Wenn die Menschen dich als traumatisiertes Opfer sehen, sagen sie dir, du könntest das niemals allein verarbeiten. Du brauchst angeblich unbedingt Therapie. Vielleicht bin ich ja geizig, naiv oder dumm, aber mir war kein bisschen danach, ein kleines Vermögen für eine Therapie zu zahlen, wo ich es doch noch gar nicht richtig auf eigene Faust versucht hatte.

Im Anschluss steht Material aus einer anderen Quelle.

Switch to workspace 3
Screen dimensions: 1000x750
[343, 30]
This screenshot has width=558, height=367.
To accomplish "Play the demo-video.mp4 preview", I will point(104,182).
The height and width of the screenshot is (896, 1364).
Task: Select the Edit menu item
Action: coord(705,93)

Mittlerweile sind seit dem Überfall acht Monate vergangen. Vor Kurzem bin ich 30 geworden. Ich habe mich in letzter Zeit intensiv bemüht, Stabilität und Disziplin in mein Leben zu bringen, und inzwischen fühle ich mich, als hätte ich meine Psyche wieder im Griff. Ich trinke allerdings immer noch mehr, als ich sollte. Aber mein impulsives Verhalten, wozu auch das Trinken gehört, kriege ich immer besser unter Kontrolle. Bisher habe ich es nicht noch einmal mit Therapie versucht, aber wenn es wieder schlimmer wird, mache ich das vielleicht doch noch. Ich weiß nicht wirklich, wie ich diese Entscheidung vor Leuten rechtfertigen soll, die sagen, dass ich unbedingt Therapie brauche. Aber ich habe das Gefühl, auf dem richtigen Weg zu sein, und das ist mir das Wichtigste. Ich weiß, dass ich noch einiges aufzuarbeiten habe – aber so langsam kann ich mir gut vorstellen, nochmal irgendwo Urlaub zu machen.